--- Start RECORDS SUPPLIED ---
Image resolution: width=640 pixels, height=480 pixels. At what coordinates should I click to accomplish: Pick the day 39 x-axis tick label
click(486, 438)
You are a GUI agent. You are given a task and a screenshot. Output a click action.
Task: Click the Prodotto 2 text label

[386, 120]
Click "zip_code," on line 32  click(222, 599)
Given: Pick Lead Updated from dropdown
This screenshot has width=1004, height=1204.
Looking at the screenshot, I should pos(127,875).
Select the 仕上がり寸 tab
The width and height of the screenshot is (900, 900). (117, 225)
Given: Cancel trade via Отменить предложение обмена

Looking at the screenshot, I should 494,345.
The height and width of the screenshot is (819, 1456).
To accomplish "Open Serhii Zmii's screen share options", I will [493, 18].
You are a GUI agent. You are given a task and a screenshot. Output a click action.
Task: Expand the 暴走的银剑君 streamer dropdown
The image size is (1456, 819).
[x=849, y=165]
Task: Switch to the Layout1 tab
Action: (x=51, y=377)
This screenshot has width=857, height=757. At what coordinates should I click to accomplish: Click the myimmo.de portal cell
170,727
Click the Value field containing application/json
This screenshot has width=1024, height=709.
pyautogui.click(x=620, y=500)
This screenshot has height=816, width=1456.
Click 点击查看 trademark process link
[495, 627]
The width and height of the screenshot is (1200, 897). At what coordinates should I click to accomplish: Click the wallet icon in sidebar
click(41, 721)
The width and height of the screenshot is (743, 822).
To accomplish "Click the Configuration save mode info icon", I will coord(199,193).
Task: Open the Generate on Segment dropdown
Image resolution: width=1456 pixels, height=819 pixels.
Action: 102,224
--- End RECORDS SUPPLIED ---
## WHAT YOU NEED TO DO
Put all of the data above into a numbered list, leaving out any blank lines.

## CORRECT RESULT
1. Image resolution: width=640 pixels, height=480 pixels. At what coordinates should I click to accomplish: Pick the day 39 x-axis tick label
2. click(486, 438)
3. You are a GUI agent. You are given a task and a screenshot. Output a click action.
4. Task: Click the Prodotto 2 text label
5. [386, 120]
6. Click "zip_code," on line 32  click(222, 599)
7. Given: Pick Lead Updated from dropdown
8. This screenshot has width=1004, height=1204.
9. Looking at the screenshot, I should pos(127,875).
10. Select the 仕上がり寸 tab
11. The width and height of the screenshot is (900, 900). (117, 225)
12. Given: Cancel trade via Отменить предложение обмена
13. Looking at the screenshot, I should 494,345.
14. The height and width of the screenshot is (819, 1456).
15. To accomplish "Open Serhii Zmii's screen share options", I will [493, 18].
16. You are a GUI agent. You are given a task and a screenshot. Output a click action.
17. Task: Expand the 暴走的银剑君 streamer dropdown
18. The image size is (1456, 819).
19. [x=849, y=165]
20. Task: Switch to the Layout1 tab
21. Action: (x=51, y=377)
22. This screenshot has width=857, height=757. At what coordinates should I click to accomplish: Click the myimmo.de portal cell
23. 170,727
24. Click the Value field containing application/json
25. This screenshot has width=1024, height=709.
26. pyautogui.click(x=620, y=500)
27. This screenshot has height=816, width=1456.
28. Click 点击查看 trademark process link
29. [495, 627]
30. The width and height of the screenshot is (1200, 897). At what coordinates should I click to accomplish: Click the wallet icon in sidebar
31. click(41, 721)
32. The width and height of the screenshot is (743, 822).
33. To accomplish "Click the Configuration save mode info icon", I will coord(199,193).
34. Task: Open the Generate on Segment dropdown
35. Image resolution: width=1456 pixels, height=819 pixels.
36. Action: 102,224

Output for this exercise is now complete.